Adventurous Choices

Did you ever read those Choose Your Own Adventure books as a kid? “To drink the mysterious glowing liquid, go to page 45. To dump the mysterious glowing liquid down the sink, go to page 91.” One wrong choice and you find yourself drowning at the bottom of the sea or turning into a vampire.

My childhood bedroom had a long wall covered in bookcases full of hand-me-down books from my dad, my uncle, some cousins… The majority of them were in the same vein as Goosebumps, Choose Your Own Adventures, or Nancy Drew and the Hardy Boys. There were some books that were a little above my age level, like Christopher Pike books about teenage romance on the beach or Judy Blume writing about two girls coming of age in Martha’s Vineyard, or even Rise and Fall of the Third Reich. An Encyclopedia Britannica even took up a big chunk of my shelf space. I was an equal opportunity reader; I read them all. The books I found in my childhood bedroom made a sizeable effect on how I see the world now as an adult.
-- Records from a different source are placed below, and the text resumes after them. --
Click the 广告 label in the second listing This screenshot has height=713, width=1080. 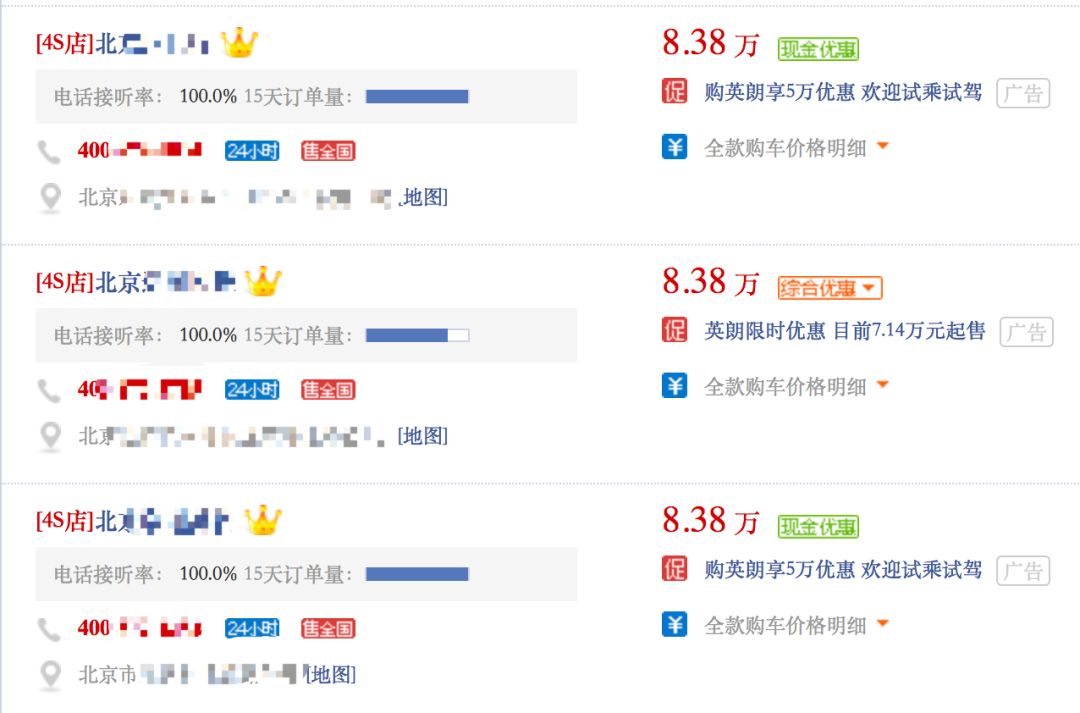pos(1027,331)
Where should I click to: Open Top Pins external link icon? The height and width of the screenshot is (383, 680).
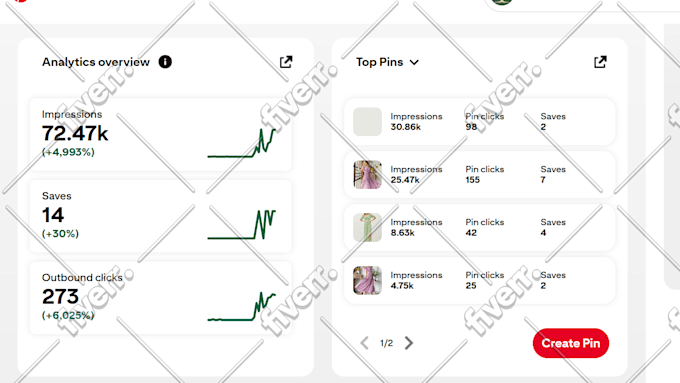pyautogui.click(x=600, y=62)
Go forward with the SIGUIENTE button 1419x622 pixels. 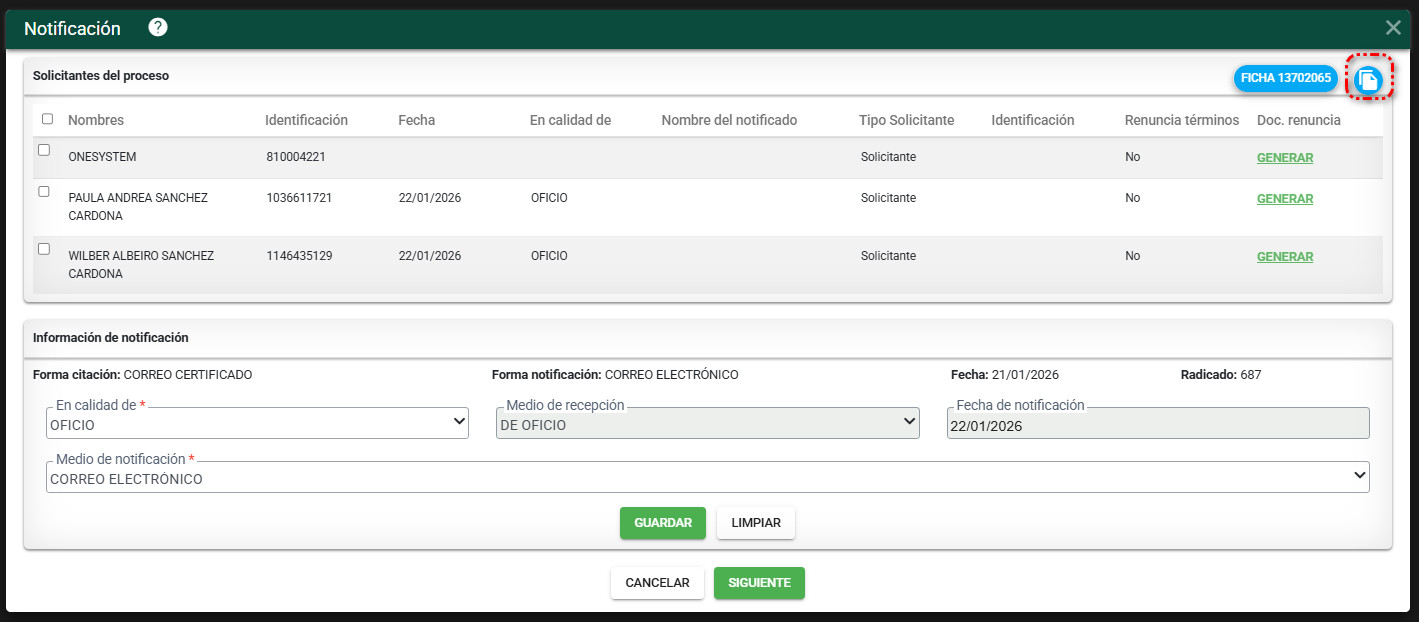[x=759, y=583]
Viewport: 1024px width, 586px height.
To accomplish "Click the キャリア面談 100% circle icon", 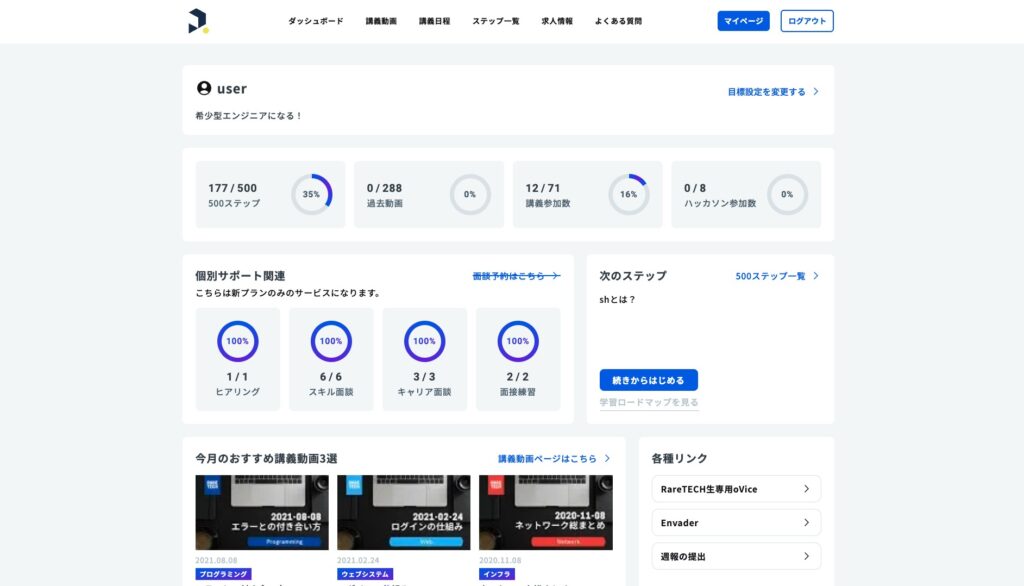I will tap(424, 341).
Right now I feel like I’m in a critical choice page of a Choose Your Own Adventure book. “To interview for a PhD fellowship somewhere strange, go to page 456. To wait and see where else offers you an opportunity, go to page 731.” There’s potential disaster lurking in every choice. Drinking the mysterious liquid or going so far away for school could both end in abject misery. There could be a happy ending hiding there too. The mysterious liquid might give you healing powers, and you might fall in love with the West.

Unlike in the books, you can’t peak ahead to page 456 in real life to see what happens. You have to make a choice and live with it, regardless of the consequences. I’m on this page looking at my choices, trying my hardest to predict what’s coming on the next few pages. There’s a lot of anxiety involved, to be sure. There are so many other choices tied to this one; choices about my relationships and my daughter and my job. My academic past doesn’t exactly lend me any extra competitiveness. The universities I would apply to might lead me to an even stronger sense of imposter syndrome than I’ll already experience. Or their proximity to certain still-burning old flames might create a whole extra level of strife.

I’m doing my best to make the best choice for myself. I’m trying to put my emotions and percieved stereotypes behind me; I want to make an educated and logical decision. I can only hope I don’t end up turning into a vampire or being abducted by aliens.